Most indie hackers try to build something original. Andy Cloak copied a proven tool from one platform and launched it on a faster-growing one. Data Fetcher is an Airtable extension that connects any external API to a user's Airtable database on a schedule. Built solo, it now generates $23K/month at 85% margin.

The unlock was marketplace distribution: being early on a platform's native marketplace delivers qualified, pre-trusted leads without paid acquisition.

Find a proven add-on on an established platform, then rebuild it natively on a growing one.

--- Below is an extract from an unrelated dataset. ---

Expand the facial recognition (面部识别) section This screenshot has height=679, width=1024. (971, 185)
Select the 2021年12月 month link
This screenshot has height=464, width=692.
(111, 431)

The six-step framework for finding platform add-on ideas

  1. Find a fast-growing platform using a tool like Exploding Topics.
  2. Identify a recurring pain point in their forums, Reddit, or Twitter.
  3. Borrow a proven add-on pattern from a more mature platform — copy the UX, make it feel native.
  4. Confirm the platform has a public API, marketplace, and extension SDK.
  5. Do napkin maths: platform user count × problem frequency × willingness to pay (use the established platform's pricing as a proxy).
  6. Assess platform crush risk: check their roadmap and support forums for signals that they'll build the feature natively.

Platform strategy: pros and cons

  • Marketplace distribution delivers a steady stream of qualified, pre-vetted leads.
  • Sweet spot: big enough to change your financial life, small enough that no one is raising VC money to compete.
  • Main risk: platform makes your tool redundant overnight.
  • Mitigation: look for the gap between two native features the platform is unlikely to bridge (e.g., scripting vs. no-code imports).

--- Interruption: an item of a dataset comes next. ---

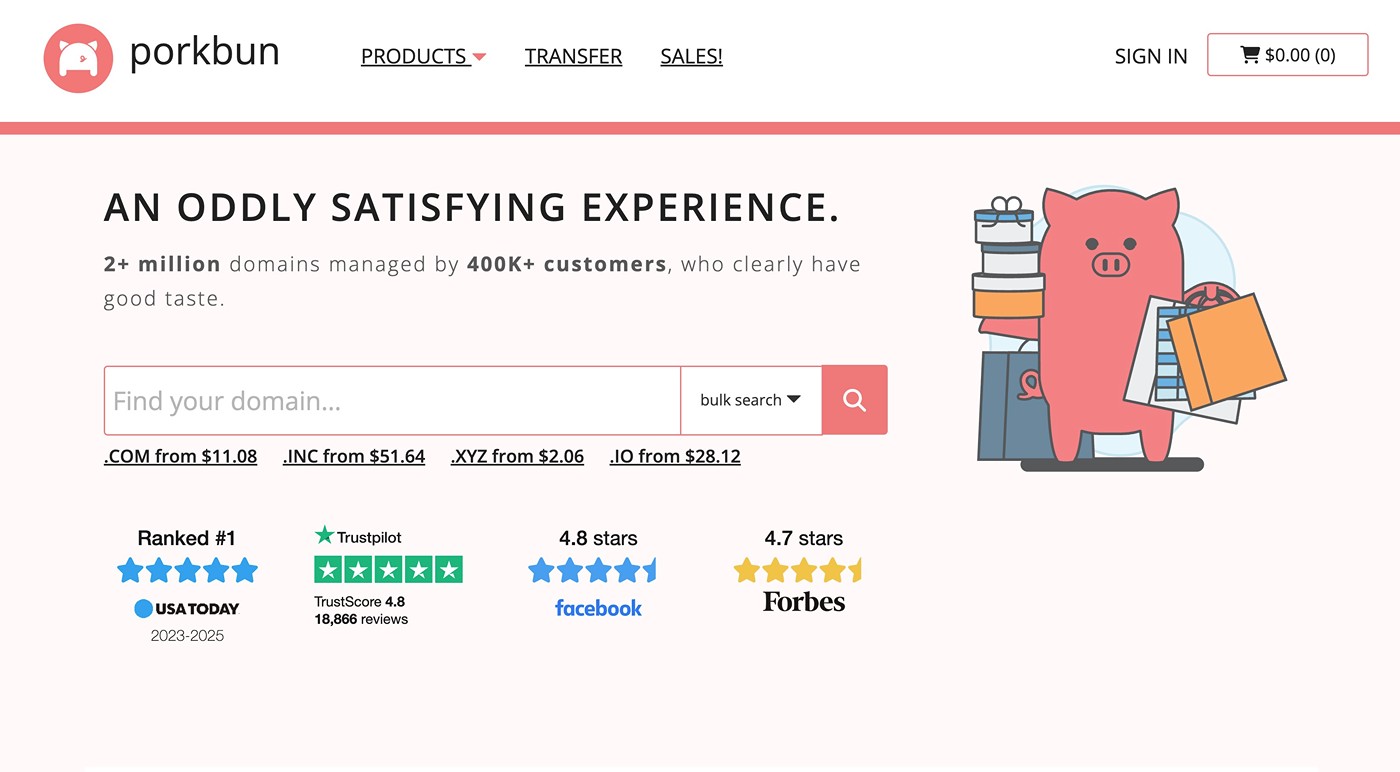Click the Trustpilot green star rating
The height and width of the screenshot is (772, 1400).
tap(388, 570)
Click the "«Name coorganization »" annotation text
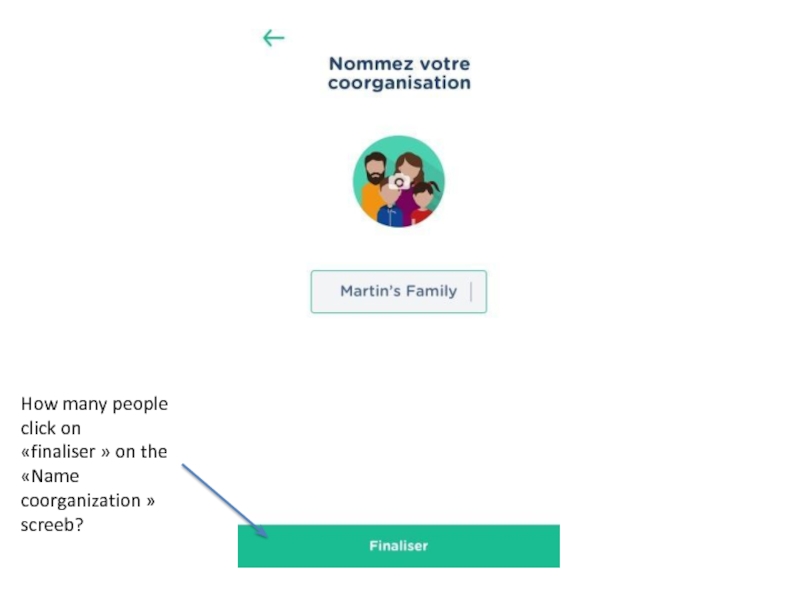The image size is (800, 600). coord(88,488)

Growth path from zero to $23K MRR

  • First customer within days of launching — purely from marketplace visibility.
  • Identified recurring API use cases, then created content (blog posts, YouTube videos) targeting those integrations.
  • Reached 1K MRR after a few months; 3K after one year.
  • Added no-code integrations to lower the technical bar — drove growth to 10K MRR.
  • Continued customer feedback loop pushed MRR to 20K after three years, then 23K.

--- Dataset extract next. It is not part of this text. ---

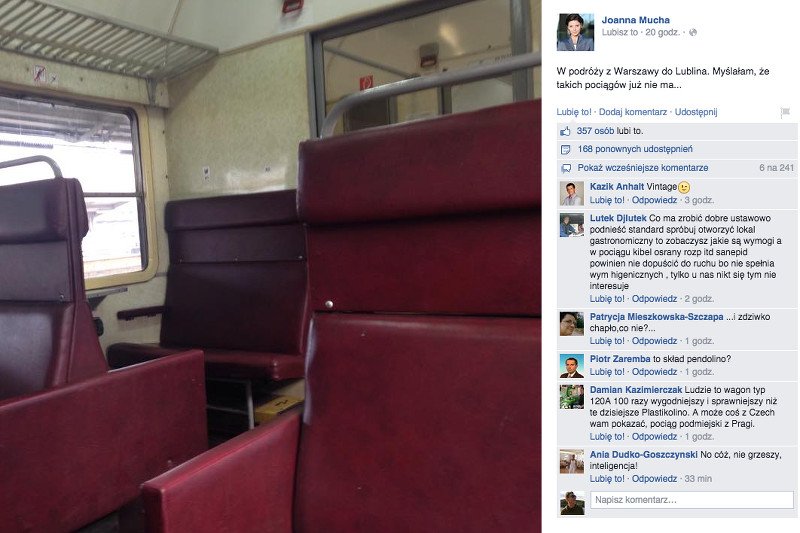Open Joanna Mucha's profile picture
Screen dimensions: 800x533
pyautogui.click(x=575, y=32)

Platform recommendations (2025)

  • Notion: still growing fast; API is relatively new; opportunities in automation and data in/out.
  • Figma: export integrations (to Webflow, Framer, CMS tools) remain underserved.
  • Avoid building for ChatGPT or Claude — oversaturated; use them to superpower your own tool instead.

Tech stack and costs

  • Extension: TypeScript, React, Airtable extension SDK.
  • Backend: TypeScript, Postgres, GraphQL, Node; hosted on Heroku.
  • Workers/scheduled jobs: Hetzner (low-cost).
  • Front end: Next.js, Tailwind, ShadCN.
  • Support: Help Scout. Analytics: Plausible, ChartMogul. Email: Mailer Lite, Fastmail.
  • Monthly costs: ~$2,500 hosting, ~$1,000 SaaS tools, ~$150 coworking. Total margin: 85%.

Key lessons

  • Focus beats shiny objects. Distraction often disguises as legitimate concern (platform risk, market saturation) but is usually just boredom with slowed growth.
  • Talk to users early and often. One afternoon of UX testing surfaced issues that had suppressed revenue for months.
  • Early user testing compressed into a single session can unlock step-change improvements in both usage and revenue.